I had the luxury and misfortune of experiencing undergrad pre-AI and post-AI – I will plead the fifth on the details, but what I can say is this: the difference between those two eras is shocking. Before AI seeped into every corner of university life, connecting with each other was not optional; it was the heart of being a student. Today, our work is faster, smarter, and more efficient, yet the community that once defined campus life is fading. AI has made learning easier, but at the cost of the shared struggle that brings students together.
According to a
2025 study by Vieriu and Petrea, “95.6% of students use AI in academic activities,” with most relying on it weekly or even daily, making it “an almost indispensable resource in education”. However, while AI “enhances academic performance,” it also fosters “over-reliance” and “diminished critical thinking skills,” as well as lacking “the empathy, creativity, and nuanced understanding of human educators” . AI boosts our grades but erodes the human experiences that give those achievements meaning.
In my first semester in 2018, I vividly remember receiving a B on my first writing assignment. It pained me because I have always taken pride in my writing. So I approached my instructor, asked who got the highest grade, bumped into that girl in the campus supermarket, and politely begged to see her paper. She agreed. I studied her tone, structure, and grammar, wrote my next essay, and still got a B. Eventually, I asked her to proofread my work, and through that iterative process, we built a meaningful academic relationship. That entire process required people – guidance, humility, and conversation. It required me to show up and ask for help, something that would never happen today when ChatGPT can “fix” a paper in seconds.
Then there was my Introduction to Psychology course, a class so dense it felt like a rite of passage. Each exam's study guide had at least fifty questions per chapter. It was not impossible, but it was unwise to attempt it alone. So my classmates formed study groups. We would divide chapters, complete our sections, then meet in the library to teach one another, sometimes for an entire day. When we finished, we would order a feast, sit outside on the stairs, exhausted and laughing, proud not just of what we learned, but of how together we survived the struggle. That is what being an undergraduate used to feel like: collective effort and unexpected friendships. Now, most students solve those fifty questions in under a minute with an AI-generated summary, no group chat needed.
This decline is not limited to coursework; the identity of the university student is under threat. Shared pressure, messy growth, and self-discovery through failure is no longer the norm. People love to label undergraduate stress as “toxic,” but that struggle is part of the transformation. How else are you supposed to figure out who you are if you do not go through the chaotic, overwhelming period everyone experiences at around eighteen? All those years of failing miserably, trying again, and learning from other people shaped me. If I had not stumbled through confusion, I would never have found what I truly wanted to pursue.

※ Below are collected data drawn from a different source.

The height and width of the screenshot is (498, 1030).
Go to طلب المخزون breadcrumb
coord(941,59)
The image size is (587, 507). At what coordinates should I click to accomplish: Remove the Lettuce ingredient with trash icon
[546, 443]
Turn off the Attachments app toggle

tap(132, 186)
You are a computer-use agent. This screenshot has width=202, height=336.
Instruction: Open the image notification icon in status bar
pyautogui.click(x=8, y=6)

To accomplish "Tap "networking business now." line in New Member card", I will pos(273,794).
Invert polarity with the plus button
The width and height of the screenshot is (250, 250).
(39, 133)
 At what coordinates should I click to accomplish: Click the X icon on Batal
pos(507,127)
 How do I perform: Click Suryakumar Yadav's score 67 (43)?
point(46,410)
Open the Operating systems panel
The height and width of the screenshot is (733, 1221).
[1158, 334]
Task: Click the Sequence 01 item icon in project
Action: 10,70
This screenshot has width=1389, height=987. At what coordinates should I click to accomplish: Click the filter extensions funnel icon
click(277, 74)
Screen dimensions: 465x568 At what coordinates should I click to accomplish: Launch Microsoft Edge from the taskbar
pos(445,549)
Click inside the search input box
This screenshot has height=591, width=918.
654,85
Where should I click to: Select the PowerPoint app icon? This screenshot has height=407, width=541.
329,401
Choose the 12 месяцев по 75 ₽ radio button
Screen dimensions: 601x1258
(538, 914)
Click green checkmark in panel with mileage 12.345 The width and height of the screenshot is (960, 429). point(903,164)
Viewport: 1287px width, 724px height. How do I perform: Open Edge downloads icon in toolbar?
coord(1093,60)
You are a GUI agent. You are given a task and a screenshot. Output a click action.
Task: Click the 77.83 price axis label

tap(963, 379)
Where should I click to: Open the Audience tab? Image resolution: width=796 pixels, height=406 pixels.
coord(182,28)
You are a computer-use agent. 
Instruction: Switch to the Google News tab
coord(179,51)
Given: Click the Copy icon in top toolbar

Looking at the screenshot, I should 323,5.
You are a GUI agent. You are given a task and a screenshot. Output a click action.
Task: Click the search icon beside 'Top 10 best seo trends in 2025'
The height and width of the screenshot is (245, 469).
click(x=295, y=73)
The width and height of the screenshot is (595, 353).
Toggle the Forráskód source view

But that formative chaos is being sterilized. Collaboration and student initiative are not simply modified or elevated by AI, just replicated verbatim. It became painfully obvious when I asked someone a basic question – not even academic, something random – and they responded, “One sec, let me ask ChatGPT.” The humor, the spontaneity, the curiosity sparked from watching someone work in their element, all of that is disappearing. The arguments, the laughter, the weird ideas born at ungodly hours, the friendships that used to form around collective confusion are fading. There have always been students uninterested in campus life, and that will never change. But what about the rest of us: the lost and unsure young people trying to find our place in the world? Without those human moments, what do we have left?
That is not to say AI is inherently evil or devoid of benefits. In fact, I am an avid user; I am not writing this from a mountaintop of purity. I literally had an exam the other day, so I fed my slides into ChatGPT, asked for a summary and practice questions, walked in, aced it, and walked out. Pre-AI me would have failed that attempt miserably, and did, many times. AI undeniably saves time and helps us thrive academically. But convenience comes with a hidden cost: we no longer need each other. Why text a friend when an algorithm can answer faster? Why spend hours together in a study room when a chatbot can summarize the entire textbook before your coffee is ready? When technology replaces collaboration, we lose the very thing that makes a university degree more than a credential. We lose connection, friendship, and belonging.
I still occasionally see clusters of students studying together, and it genuinely warms my heart. Because this is the version of university I fell in love with, the one where we depend on each other. Why do you think I’ve been an undergrad since 2018? AI should supplement these human experiences, not replace them. It should give us more time to be together, not less. I am horrified by what campuses might look like in the next few years . If we are not careful, we will graduate with perfect grades and no memories. It is time we reinvest in the community behind the grades. The question is simple: if we do not have each other, what exactly are we doing here?